Ese día lo termina en lo que parece una sala de spa. Hay un sofá masajeador, un sauna solo para ella y, sin dejar de lado, un jacuzzi aclimatado dentro de esa misma sala.
—Estos jefes son los que deberían abundar —sonríe relajada, con un recipiente lleno de fresas a su lado.
Al día siguiente está más que lista para regresar a trabajar, pero su teléfono no para de sonar. Lo observa, frunce el ceño y contesta mientras termina de aplicarse el labial frente al espejo.
—Sí, buenos días —saluda tan seria y cordial como siempre.
—Buenos días, señorita De Santis —una voz varonil, pero muy sexy, responde al otro lado de la línea.
—Señor Dimitri, buenos días. ¿En qué puedo ayudarlo? Justo iba a salir a trabajar —contesta, dirigiéndose a la puerta.
—¿Trabajar? No te dejarán entrar, estás de reposo para relajarte. ¿Me abres la puerta, por favor? —contesta, y ella simplemente frunce el ceño.
—¿Abrir la puerta? —dice mientras se acerca a la mirilla—. No hay nadie... —hace silencio—. Lo siento, se me olvidaba que el señor Vladimir me hizo mudarme a otro lugar. Si quiere, voy hacia allá.
—No, dame la información. Yo no sabía eso —Ginevra envía la dirección y, treinta minutos más tarde, su timbre está sonando. No tarda en abrirlo, y allí está él: una camiseta blanca que se adhiere a su cuerpo como una segunda piel, unos jeans negros y unos tenis del mismo tono. Su look es informal, y eso no le resta ni una gota de carácter ni presencia.
—Buenos días.

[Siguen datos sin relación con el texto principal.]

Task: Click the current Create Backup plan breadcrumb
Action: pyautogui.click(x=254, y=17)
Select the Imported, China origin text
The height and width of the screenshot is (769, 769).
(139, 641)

Se nota un poco el golpe, pero no le quita lo hermosa, señorita —sin previo aviso, besa su mejilla. La respiración se le corta, el aroma amaderado la invade y el contacto de su piel la deja de nuevo en problemas. Piensa que la traición de su ex la volvió una descarada, porque le encantan cada uno de estos hombres.
—Te traje algo —ve a su espalda, y un hombre entra con un peluche inmenso en forma de zorro. Hay una caja de bombones, chocolates, gomitas de azúcar y, en su mano, una caja de terciopelo. Al abrirla, un collar hermoso la sorprende.

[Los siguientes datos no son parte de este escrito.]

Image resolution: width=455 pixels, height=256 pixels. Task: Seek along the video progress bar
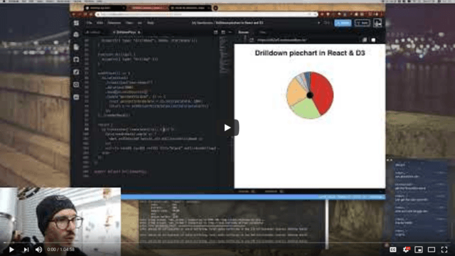(228, 242)

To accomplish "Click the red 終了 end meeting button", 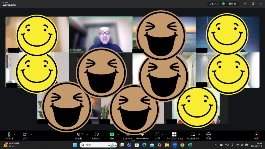I will [x=256, y=135].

—No... Ya basta. No sé qué pasa, pero no puedo aceptar esto —el hombre coloca los regalos en una mesa y se retira, dejándolos solos.
Dimitri camina hacia el peluche y se lo acerca.
—¿Vas a despreciar a este pequeño? —hace que ella suelte una risa.
—Está hermoso —él levanta una ceja, con cara de picardía.
—Lo sé. ¿Y el peluche qué te parece? —Ginevra niega, y su carcajada es inevitable.
—Es un zorro divino... Provoca besarlo —comenta sin dejar de mirarlo.
—Eso también lo sé. Ahora dime, ¿qué te parece este peluche?